DESCRIPTION OF THE TASK.
Copy out the part of the Streams thread that opens with the words "numberoverzero · 2015-07-21T20:40:56Z" and closes with "from the stream.", replacing "elegantly" with "cleanly".

:: TEXT EXCERPT ::

Streams #17

numberoverzero · 2015-07-21T20:40:56Z

New features are now GA:

Streams
API

How can we expose streams elegantly? Ideally we could leverage the Type system to load values as they are retrieved from the stream.

Some very brief review of the GetRecords operation suggests we could load the new and old values into two objects - StreamRecord is encouraging that all attributes are included, noting "The item in the DynamoDB table as it appeared after it was modified." and "The item in the DynamoDB table as it appeared before it was modified."

numberoverzero · 2015-11-25T23:28:13Z

While thinking about inheritance I came up with a draft for one solution to streaming across multiple engines:

# ------------------------------------------------------
# User function that is called when a change passes through the streaming api
# Signals a stop to processing once 100 changes are observed.
# Return Truthy values to stop processing, Falsey values to continue
# ------------------------------------------------------

changes = 0
def handle_update(engine, model, old, new):
    global changes
    changes += 1
    # Stop processing after 100 changes
    if changes > 99:
        return True
    else:
        return False

# Blocking call that monitors all tables registered for any number of engines
bloop.stream.monitor(handle_update, legacy_engine, engine_compat)

:::
:: SOURCE EXCERPT ::

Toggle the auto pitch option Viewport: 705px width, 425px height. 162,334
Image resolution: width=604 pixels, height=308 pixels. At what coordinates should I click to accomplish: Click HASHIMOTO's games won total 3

:::

REPLY.
numberoverzero · 2015-07-21T20:40:56Z

New features are now GA:

Streams
API

How can we expose streams cleanly? Ideally we could leverage the Type system to load values as they are retrieved from the stream.